Aku Bilal, anak seorang budak berkulit hitam, telah dipercaya menjadi muadzin pertama, oleh Dia, Muhammad, yang telah mengenyahkan begitu banyak penderitaan dari kehidupan yang ku tapaki. Engkau tidak akan pernah tahu, mrngajak manusia untuk shalat adalah pekerjaan yang dihargai Nabi begitu tinggi. Aku bersyukur kepada Allah, telah mengaruniaku suara yang indah. Selanjutnya jika tiba waktu shalat, maka suaraku akan memenuhi udara-udara Madinah dan Makkah.

Hingga suatu saat,

Manusia yang paling ku cinta itu dijemput Allah dengan kematian terindahnya. Purnama Madinah tidak akan lagi hadir mengimami kami. Sang penerang telah kembali. Tahukah kau, betapa berat ini ku tanggung sendirian. Aku seperti terperosok ke sebuah sumur yang dalam. Aku menangis pedih, namun aku tahu sampai darah yang keluar dari mata ini, Nabi tak akan pernah kembali.

Di pangkuan Aisyah, Nabi memanggil ‘ummatii… ummatiii’ sebelum nafas terakhir nabi memohon maaf kepada para sahabatnya, mengingatkan kami untuk senantiasa mencintai kalam Ilahi. Kekasih Allah itu juga mengharapkan kami untuk senantiasa mendirikan shalat. Jika ku kenang lagi, aku semakin ingin menangis. Aku merindukannya, sungguh, betapa menyakitkan ketika senggang yang kupunya pun aku tak dapat lagi mendatanginya. Sejak kematian nabi, aku sudah tak mampu lagi berseru, kedukaan yang amat membuatku lemah. Pada kalimat pertama lantunan adza, aku masih mampu menahan diri, tetapi ketika sampai pada kalimat Muhammad, aku tak sanggup melafalkannya dengan sempurna. Adzanku hanya berisi isak tangis belaka. Aku tak sanggup melafalkan seluruh namanya, ‘Muhammad’. Jangan kau salahkan aku. Aku sudah berusaha, namun, adzanku bukan lagi seruan. Aku hanya menangis di ketinggian, mengenang manusia pilihan yang menyayangiku pertama kali. Dan akhirnya para sahabat memahami kesedihan ini. Mereka tak lagi memintaku untuk berseru.

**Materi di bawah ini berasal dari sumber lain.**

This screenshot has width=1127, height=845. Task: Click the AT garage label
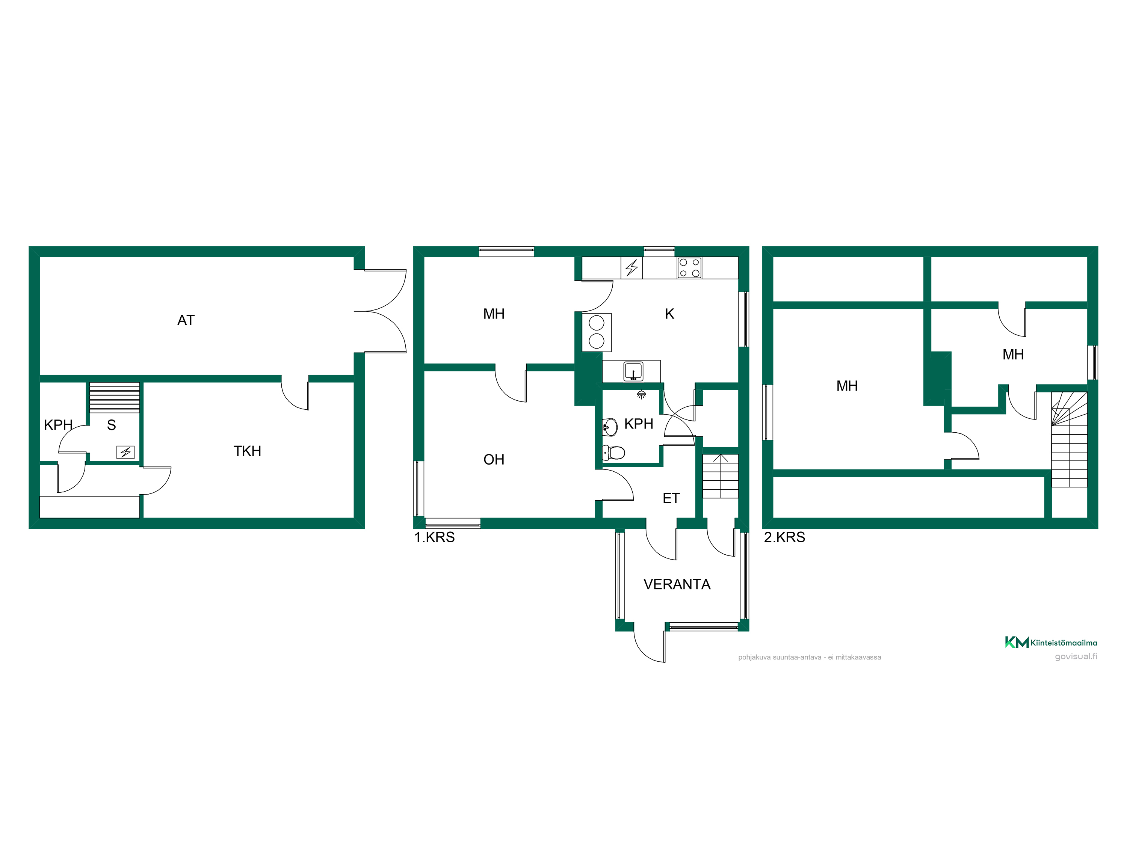186,320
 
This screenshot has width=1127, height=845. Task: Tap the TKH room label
247,451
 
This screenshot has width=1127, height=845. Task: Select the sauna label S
112,425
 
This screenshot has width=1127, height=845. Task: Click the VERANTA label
677,585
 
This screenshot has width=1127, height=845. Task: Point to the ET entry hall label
671,499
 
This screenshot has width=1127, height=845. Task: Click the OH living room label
494,460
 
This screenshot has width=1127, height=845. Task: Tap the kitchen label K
669,314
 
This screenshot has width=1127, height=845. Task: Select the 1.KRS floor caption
434,537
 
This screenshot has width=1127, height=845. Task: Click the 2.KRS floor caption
785,537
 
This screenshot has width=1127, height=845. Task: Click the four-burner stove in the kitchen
689,268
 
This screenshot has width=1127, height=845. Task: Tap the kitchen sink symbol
633,371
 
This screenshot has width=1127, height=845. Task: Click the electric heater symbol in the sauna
125,452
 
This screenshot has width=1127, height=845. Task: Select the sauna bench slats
115,398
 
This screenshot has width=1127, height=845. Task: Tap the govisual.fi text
1076,656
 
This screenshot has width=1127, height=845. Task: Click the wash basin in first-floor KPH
610,427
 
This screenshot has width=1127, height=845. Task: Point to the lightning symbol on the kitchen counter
632,268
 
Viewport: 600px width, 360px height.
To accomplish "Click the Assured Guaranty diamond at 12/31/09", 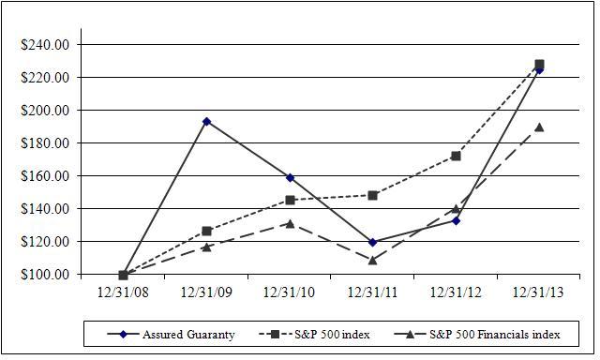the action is tap(206, 122).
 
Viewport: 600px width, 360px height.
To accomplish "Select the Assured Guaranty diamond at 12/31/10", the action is tap(290, 177).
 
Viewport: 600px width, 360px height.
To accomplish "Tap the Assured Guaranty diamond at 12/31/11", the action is tap(373, 242).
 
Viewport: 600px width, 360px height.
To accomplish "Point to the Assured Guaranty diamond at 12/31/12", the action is tap(456, 220).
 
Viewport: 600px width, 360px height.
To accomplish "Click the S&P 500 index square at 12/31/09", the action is tap(206, 231).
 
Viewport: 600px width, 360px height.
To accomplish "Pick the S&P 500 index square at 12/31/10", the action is tap(290, 200).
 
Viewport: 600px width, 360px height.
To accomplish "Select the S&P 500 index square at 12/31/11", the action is tap(373, 196).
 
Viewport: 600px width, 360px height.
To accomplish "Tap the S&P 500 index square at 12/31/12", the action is tap(456, 156).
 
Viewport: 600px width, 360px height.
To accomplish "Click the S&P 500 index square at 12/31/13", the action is tap(540, 65).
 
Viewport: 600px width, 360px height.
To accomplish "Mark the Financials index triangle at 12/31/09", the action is tap(206, 248).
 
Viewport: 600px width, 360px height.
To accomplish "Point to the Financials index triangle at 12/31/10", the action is tap(290, 224).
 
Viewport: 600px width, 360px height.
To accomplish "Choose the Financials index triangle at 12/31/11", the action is tap(373, 261).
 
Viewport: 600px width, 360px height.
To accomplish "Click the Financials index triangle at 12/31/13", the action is tap(540, 128).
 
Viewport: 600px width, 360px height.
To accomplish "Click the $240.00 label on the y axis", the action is tap(45, 45).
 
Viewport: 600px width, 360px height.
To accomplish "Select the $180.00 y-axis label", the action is tap(45, 143).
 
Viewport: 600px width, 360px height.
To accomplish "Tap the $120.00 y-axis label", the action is tap(45, 241).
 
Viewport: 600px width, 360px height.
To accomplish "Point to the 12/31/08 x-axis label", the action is tap(123, 292).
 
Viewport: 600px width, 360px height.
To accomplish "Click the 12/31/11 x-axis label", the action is tap(373, 292).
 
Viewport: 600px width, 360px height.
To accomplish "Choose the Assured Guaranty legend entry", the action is tap(171, 335).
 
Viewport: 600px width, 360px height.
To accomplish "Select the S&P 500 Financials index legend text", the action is tap(495, 335).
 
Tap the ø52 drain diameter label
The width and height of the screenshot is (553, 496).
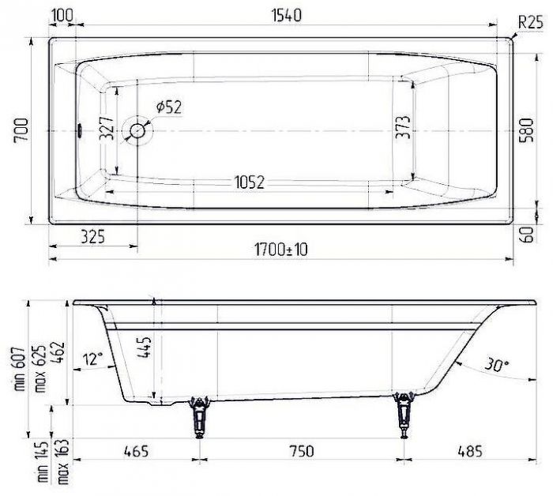tap(168, 107)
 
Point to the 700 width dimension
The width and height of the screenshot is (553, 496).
tap(21, 130)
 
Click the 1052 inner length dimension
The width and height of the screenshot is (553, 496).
tap(250, 182)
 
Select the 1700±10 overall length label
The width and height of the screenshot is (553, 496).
tap(280, 250)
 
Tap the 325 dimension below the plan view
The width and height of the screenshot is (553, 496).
tap(92, 235)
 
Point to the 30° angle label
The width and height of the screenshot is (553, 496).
tap(495, 365)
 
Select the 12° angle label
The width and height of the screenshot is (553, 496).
tap(92, 359)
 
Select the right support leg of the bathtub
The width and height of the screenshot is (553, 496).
tap(406, 413)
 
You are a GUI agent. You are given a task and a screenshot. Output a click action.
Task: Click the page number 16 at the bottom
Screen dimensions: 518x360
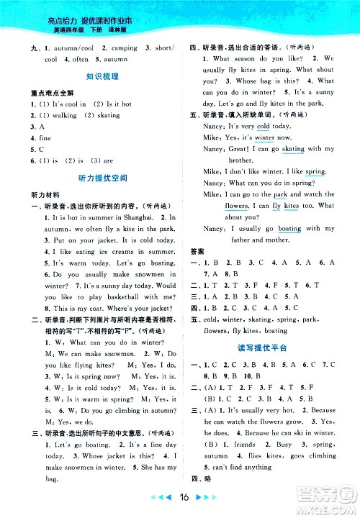(x=180, y=497)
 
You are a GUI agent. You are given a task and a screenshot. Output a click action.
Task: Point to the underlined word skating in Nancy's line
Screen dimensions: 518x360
(x=293, y=149)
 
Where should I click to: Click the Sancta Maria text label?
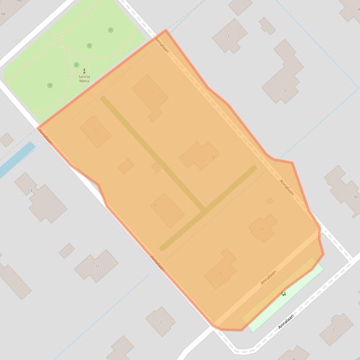click(x=84, y=79)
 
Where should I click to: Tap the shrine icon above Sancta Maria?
click(x=84, y=71)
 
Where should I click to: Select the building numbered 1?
click(x=229, y=36)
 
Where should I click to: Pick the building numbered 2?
click(x=161, y=321)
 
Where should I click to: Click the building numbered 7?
click(x=336, y=329)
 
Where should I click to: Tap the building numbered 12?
click(x=96, y=131)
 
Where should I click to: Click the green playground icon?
click(x=284, y=294)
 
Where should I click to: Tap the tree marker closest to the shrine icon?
click(x=76, y=65)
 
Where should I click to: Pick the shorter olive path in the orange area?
click(x=208, y=208)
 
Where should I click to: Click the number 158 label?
click(x=3, y=14)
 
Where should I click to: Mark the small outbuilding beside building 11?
click(x=66, y=251)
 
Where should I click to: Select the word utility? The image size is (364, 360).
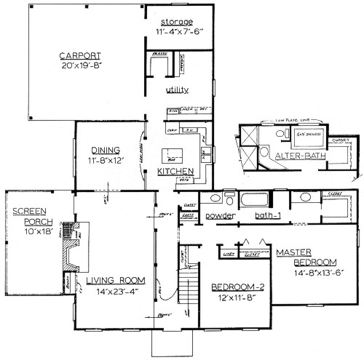tap(177, 90)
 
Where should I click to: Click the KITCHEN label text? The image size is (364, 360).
tap(175, 172)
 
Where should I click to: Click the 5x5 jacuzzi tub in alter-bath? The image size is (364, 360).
tap(308, 135)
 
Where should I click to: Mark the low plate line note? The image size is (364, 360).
tap(290, 121)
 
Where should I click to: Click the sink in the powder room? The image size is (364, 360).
tap(215, 199)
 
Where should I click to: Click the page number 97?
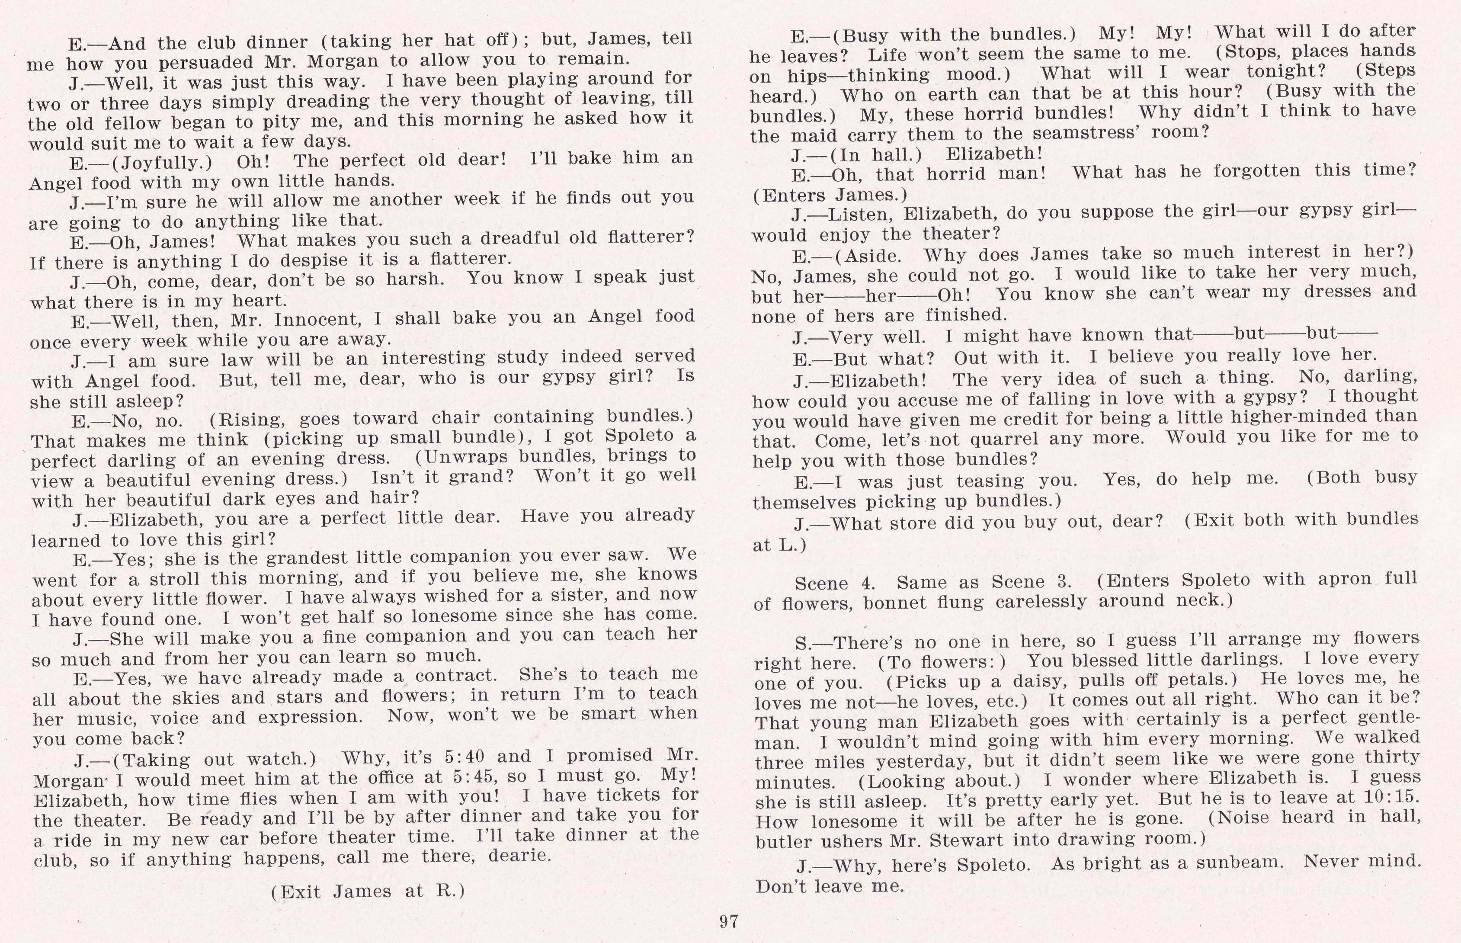click(729, 921)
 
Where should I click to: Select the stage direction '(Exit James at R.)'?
click(368, 891)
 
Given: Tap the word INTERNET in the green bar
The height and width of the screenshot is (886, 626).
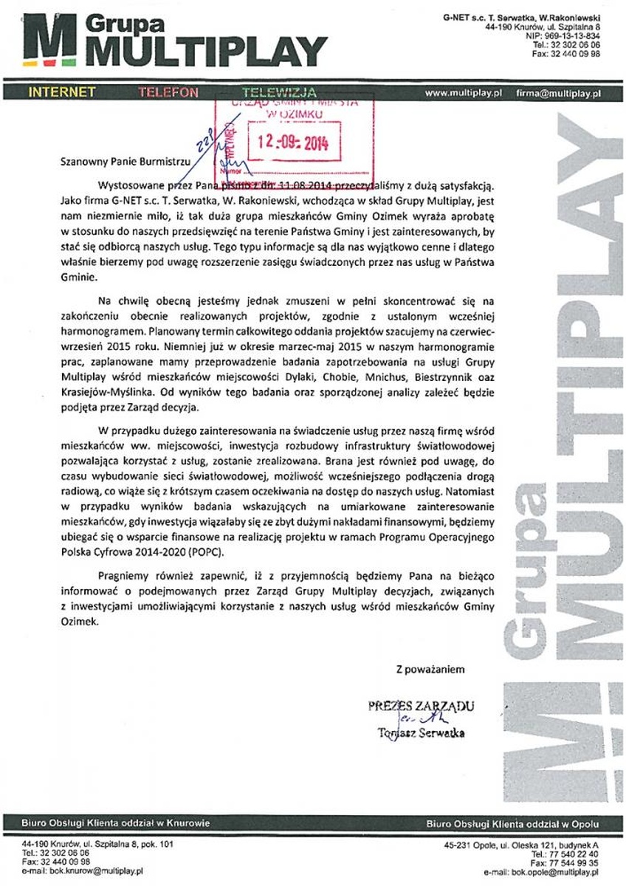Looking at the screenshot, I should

Sekarang, ingin sekali ku memanggil kalian…
Memanggil kalian dengan cinta. Jika kalian ingin mendengarkan panggilanku, dengarkan aku, aka nada manusia-manusia pilihan lainnya yang mengumandangkan adzan. Saat itu, anggaplah aku yang memanggil kalian. Karena, sesungguhnya aku sungguh merindui kalian yang bersegera mendirikan shalat.

Alhamdulillah kisahku telah sampai, kusampaikan salam untuk kalian. Wassalamua’alaikum

Sahabat, jika adzan bergema, kita tahu yang seharusnya dilakukan. Ada bilali yang memanggil. Tidakkah, kita tersanjung dipanggil Bilal. Bersegeralah menjumpai Allah, hadirkan hatimu dalam shalatmu, dan Allah akan menatapmu bahagia. Saya jadi teringat sebuat kata mutiara yang dituliskan sahabat saya pada buku kenangan ketika SD “Husnul, Shalatlah sebelum kamu di shalatkan”. Sebuah kalimat yang sarat makna jika direnungkan dalam-dalam.